#1.)  It's Not Necessary.  Most experts have said there's almost no chance that large amounts of radioactive material will show up in United States.  President Obama said it too . . . and you believe him, right?

So unless you're a conspiracy theorist, that should be reason enough to not take potassium iodide pills.  And while the pills are generally considered safe, there are a few health concerns.

For example, they can interact with certain medications, like blood thinners.  And you also shouldn't give them to kids unless you're 100% sure they're not allergic to iodine.

Allergic reactions to potassium iodide pills can include rashes, hives, swelling of the throat, fever, joint pain, and in rare cases, even death.

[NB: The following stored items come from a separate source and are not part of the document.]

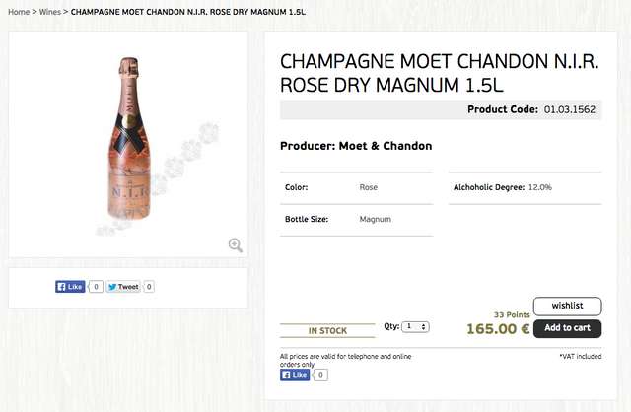Add the product to the wishlist
Image resolution: width=631 pixels, height=412 pixels.
567,307
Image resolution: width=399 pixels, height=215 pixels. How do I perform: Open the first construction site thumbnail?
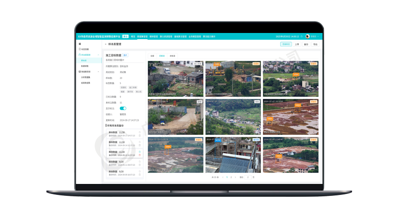[175, 78]
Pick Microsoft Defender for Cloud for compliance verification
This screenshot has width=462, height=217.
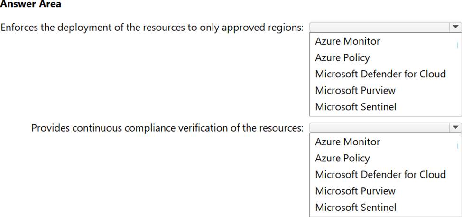point(380,175)
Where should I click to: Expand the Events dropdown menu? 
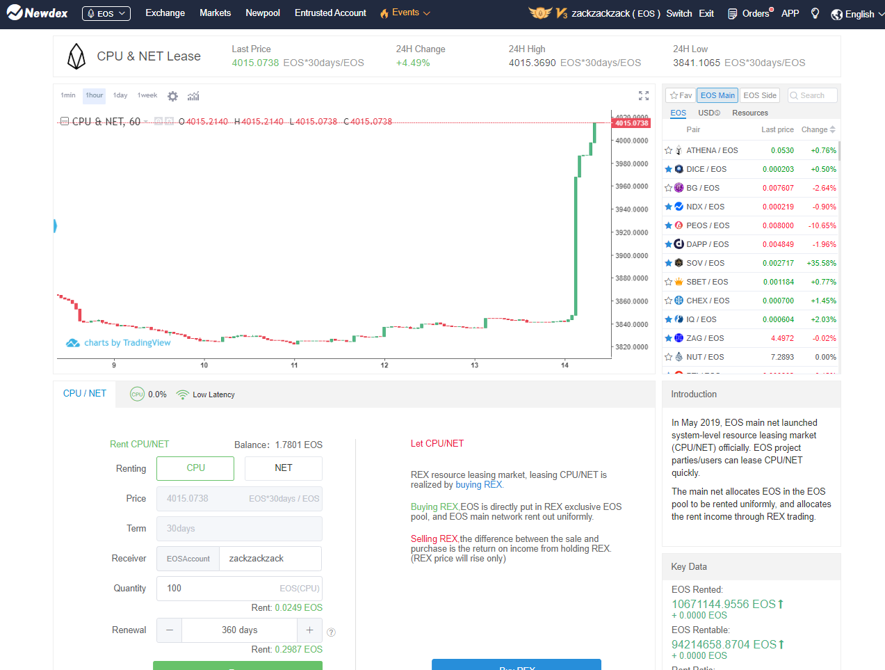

#2.)  It Offers Limited Protection Anyway.  Potassium iodide prevents radioactive iodine from invading your thyroid gland, but that's it.

It doesn't protect against other radioactive elements like cesium (--pronounced SEE-zee-um).  That's being released from the damaged nuclear plant too.

So, if there WAS enough radiation floating around in the air to cause health problems, the pills would protect you from getting cancer in your thyroid, but the rest of your body would still be at risk.

#3.)  The Pills Might Be Fake.  According to the FDA and the Centers for Disease Control, a lot of the pills people are buying don't actually work.

Only three products have been approved by the FDA to combat radiation exposure:  Iosat tablets, ThyroSafe tablets, and ThyroShield solution.

If it's not one of those, there's no guarantee that what you're paying for would help, even if large amounts of radiation DID reach the U.S.